The revolution reshaping financial services has already ­produced 10 major takeovers worth more than $14.5 billion, involving thousands of financial advisers and hundreds of ­billions in funds under management. Reform critics claim it has abandoned more than 30 years of improved consumer choice by sacrificing advisers, created barriers to entry and surrendered more power to the big banks and other powerful conglomerates.

Supporters welcome improved disclosure by product providers and advisers, rising professional standards and new regulatory powers intended to provide more protection for investors.

Shane Nicholas, director of RetireCare Personal Wealth Management, an independent adviser group based in Melbourne’s west, claims the reforms will build public confidence and boost business.

“Independence will become more popular and valuable in time,” says Nicholas, whose practice has about 10 advisers. “The huge consolidation in the industry is making the independent space more valuable.”

Nicholas has rejected the cajolery and cheques offered by major product manufacturers to turn his business into a sales force for the wealth management divisions of one of the bigger players. He won’t comment on how much he has been offered from whom, other than that his unrequited suitors keep coming back with bigger offers.

Typically, medium-sized practices are being sold for about three times their annual earnings to larger groups, or two-year contracts of about $1 million with an option to quit at the end of the term.

But for Jim Minto, managing director of TAL – formerly Tower ­Australia Limited – the reforms have handcuffed business, hamstrung investors and will eventually be rejected.

“The whole exercise was created to avoid conflicted advice,” Minto says. “The funny thing is we will end up with more conflicted advice than we ever had.”

He believes the federal government and the Australian Securities and Investments Commission, the industry’s primary regulator, are relaxed about a major consolidation, particularly among adviser networks.

“Independent dealerships are no longer viable,” he says. “Their numbers are shrinking.

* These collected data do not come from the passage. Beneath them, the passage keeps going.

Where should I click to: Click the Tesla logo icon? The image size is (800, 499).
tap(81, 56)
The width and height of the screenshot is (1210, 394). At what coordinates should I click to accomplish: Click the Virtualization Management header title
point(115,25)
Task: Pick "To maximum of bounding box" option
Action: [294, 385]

Anyone not owned by a major financial ­provider is under severe financial pressure.”

Minto fears that the changes have ­miscalculated the public’s growing appetite for unaligned, independent advice, which has been cultivated by the ability to shop around for the best deal on the internet.

“What the product and policy designers have not got their head around is that it will be rejected by consumers,” Minto says. “It fails to meet consumer demand and those wanting choice and open architecture.”

Collapse exposes weakness

It’s just over four years since Townsville-based Storm Financial collapsed, destroying thousands of investors’ dreams of having comfortable retirements and dramatically exposing weaknesses in financial advice and regulation.

Investors were promised undreamt-of wealth by leveraging the equity in their homes and investing in white-labelled equity funds. They were urged to make additional investments, called “steps”, with instalments using any extra capital, such as superannuation, savings or inheritances.

Storm was the latest in a string of high-profile disasters, many involving tax minimisation and managed investment schemes, that had plagued the industry’s already-tarnished reputation.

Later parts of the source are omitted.